When Sally died the following year, aged two, Guin was offered a part-time position. She eventually became a full-time teacher and stayed at the school for more than 30 years, the last 10 as head.
In her time at Martindale she helped hundreds of children and their families to cope with a range of physical and emotional challenges, even inviting pupils to stay at her home to give their parents respite.
Martindale was a happy place with much laughter and singing. Guin always said: “Some say that disabled people shouldn’t be separated from society and that is true. But at Martindale every child is normal.”
Guin was the daughter of Leslie Fordham, a semi-skilled worker in factories and a delivery driver, and his wife, Ivy. She was born and brought up in Feltham, Middlesex, and trained to be a teacher at Furzedown College, Twickenham (now St Mary’s University). She married immediately after qualifying as a teacher, aged 21, when she met John Boyd, a communist steel worker from Newcastle in 1949, who had moved into a house opposite Guin’s parents. John, a former boxer, had just ridden his motor bike across Europe to try to start a new life in the USSR.

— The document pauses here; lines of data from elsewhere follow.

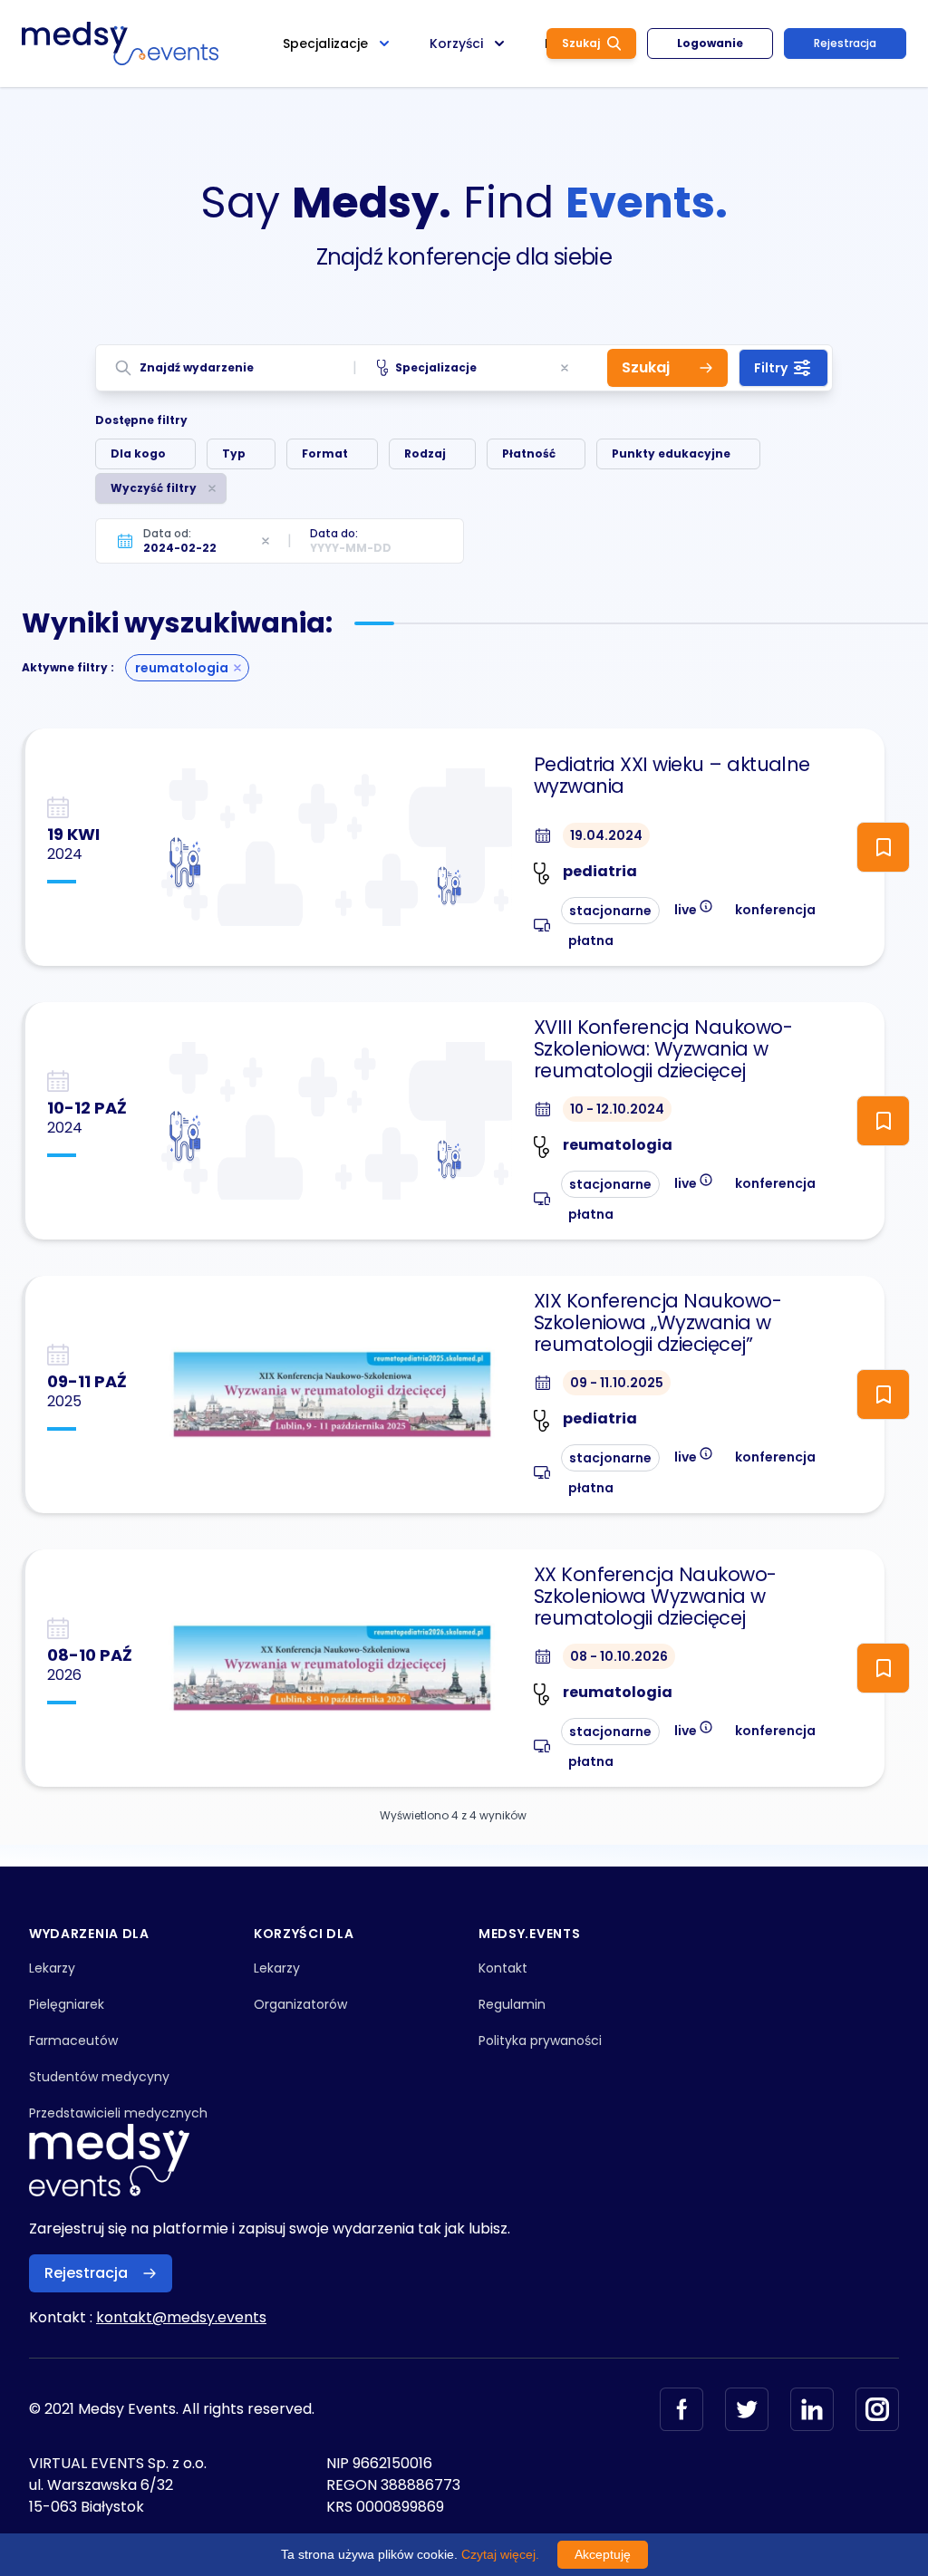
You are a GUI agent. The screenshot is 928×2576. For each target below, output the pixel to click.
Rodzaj (425, 453)
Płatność (529, 453)
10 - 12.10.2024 (617, 1109)
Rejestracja (845, 43)
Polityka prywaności (540, 2040)
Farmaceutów (73, 2040)
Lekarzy (52, 1968)
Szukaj (581, 43)
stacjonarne (610, 911)
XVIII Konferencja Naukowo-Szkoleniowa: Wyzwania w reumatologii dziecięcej (663, 1049)
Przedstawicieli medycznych (118, 2113)
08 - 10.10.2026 (619, 1656)
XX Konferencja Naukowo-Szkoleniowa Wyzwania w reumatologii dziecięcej (655, 1596)
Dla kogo (138, 453)
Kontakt (502, 1968)
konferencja (775, 910)
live (693, 908)
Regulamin (512, 2004)
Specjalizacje (436, 367)
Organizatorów (300, 2004)
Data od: (167, 533)
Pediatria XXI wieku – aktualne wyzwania (672, 775)
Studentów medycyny (99, 2077)
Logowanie (710, 43)
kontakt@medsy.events (181, 2317)
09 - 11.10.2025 (616, 1383)
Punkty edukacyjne (671, 453)
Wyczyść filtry (154, 488)
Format (325, 453)
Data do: (334, 533)
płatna (591, 940)
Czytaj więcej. (500, 2554)
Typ (234, 453)
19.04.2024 (606, 835)
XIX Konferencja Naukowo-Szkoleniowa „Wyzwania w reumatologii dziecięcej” (657, 1323)
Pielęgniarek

They had two sons, Tim and Nick, before Sally was born. It was Guin who first noticed that all was not well with their daughter and was frustrated that her concerns were not shared by doctors. After Sally’s death, it was discovered that she had been suffering from a rare neurological condition. Guin and John later had one more child, Simon.
After retiring from Martindale in 1990, Guin carried on helping people. She joined the Citizens Advice Bureau, and at nights answered phones and counselled people as a Samaritan.
When John died in 2000, Guin moved to Newhaven, East Sussex, and became a prison visitor. In her 80s she became a witness support officer, helping people about to make an appearance in court.
She is survived by her sons and two grandsons, Jack and Harry.